▸ **Extracted data**
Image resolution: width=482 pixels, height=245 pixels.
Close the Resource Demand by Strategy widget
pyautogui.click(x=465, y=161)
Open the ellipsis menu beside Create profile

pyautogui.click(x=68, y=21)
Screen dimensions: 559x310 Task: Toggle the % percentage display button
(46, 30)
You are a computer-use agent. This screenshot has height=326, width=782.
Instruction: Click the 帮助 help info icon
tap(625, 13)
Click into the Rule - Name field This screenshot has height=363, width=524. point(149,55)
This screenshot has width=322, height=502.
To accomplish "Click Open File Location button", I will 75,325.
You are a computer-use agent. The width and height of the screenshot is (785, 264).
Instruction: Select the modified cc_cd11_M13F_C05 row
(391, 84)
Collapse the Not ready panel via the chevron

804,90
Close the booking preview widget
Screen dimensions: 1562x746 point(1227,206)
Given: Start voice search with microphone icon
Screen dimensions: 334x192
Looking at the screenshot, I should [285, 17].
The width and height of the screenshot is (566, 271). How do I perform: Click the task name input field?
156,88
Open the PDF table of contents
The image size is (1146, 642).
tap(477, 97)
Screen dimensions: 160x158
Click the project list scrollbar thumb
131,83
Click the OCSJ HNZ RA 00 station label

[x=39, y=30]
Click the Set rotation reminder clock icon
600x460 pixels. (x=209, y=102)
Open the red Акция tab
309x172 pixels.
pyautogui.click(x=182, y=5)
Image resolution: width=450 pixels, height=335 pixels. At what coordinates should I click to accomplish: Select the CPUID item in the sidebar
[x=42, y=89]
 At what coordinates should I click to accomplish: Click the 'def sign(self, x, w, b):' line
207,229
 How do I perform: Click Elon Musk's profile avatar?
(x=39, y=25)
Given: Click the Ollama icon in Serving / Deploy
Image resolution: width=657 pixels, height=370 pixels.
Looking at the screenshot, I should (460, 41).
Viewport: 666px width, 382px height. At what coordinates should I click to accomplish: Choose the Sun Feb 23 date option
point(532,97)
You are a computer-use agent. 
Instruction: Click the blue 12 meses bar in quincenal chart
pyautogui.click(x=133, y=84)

▸ **Instructions to follow**
Starting at the line that contains "Given: Click the", write out every line through the last one in the data above, exactly as it stands.

▸ **Problem solution**
Given: Click the Ollama icon in Serving / Deploy
Image resolution: width=657 pixels, height=370 pixels.
Looking at the screenshot, I should (460, 41).
Viewport: 666px width, 382px height. At what coordinates should I click to accomplish: Choose the Sun Feb 23 date option
point(532,97)
You are a computer-use agent. 
Instruction: Click the blue 12 meses bar in quincenal chart
pyautogui.click(x=133, y=84)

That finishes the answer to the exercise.